On July 2, 2001, Mayor Perdices publicly announced at the flag raising ceremony at the
Dumaguete City Hall grounds that he would not honor the appointments made by former
Mayor Remollo. On the same day, he instructed the City Administrator, respondent
Dominador Dumalag, Jr., to direct respondent City Assistant Treasurer Erlinda C.
Tumongha (now deceased), to refrain from making any cash disbursements for
payments of petitioners' salary differentials based on their new positions.

Issue:
Whether or not the said appointments are prohibited.

Held:
Yes. Indeed, the prohibition is precisely designed to discourage, nay, even preclude,
losing candidates from issuing appointments merely for partisan purposes thereby
depriving the incoming administration of the opportunity to make the corresponding
appointments in line with its new policies.

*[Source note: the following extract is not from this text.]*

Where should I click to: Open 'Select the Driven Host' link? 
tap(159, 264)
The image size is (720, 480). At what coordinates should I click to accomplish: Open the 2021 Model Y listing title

Not all appointments issued after the elections by defeated officials are invalid. CSC
Resolution No. 010988 does not purport to nullify all "mass appointments." However, it must
be shown that the appointments have undergone the regular screening process, that
the appointee is qualified, that there is a need to fill up the vacancy immediately, and
that the appointments are not in bulk.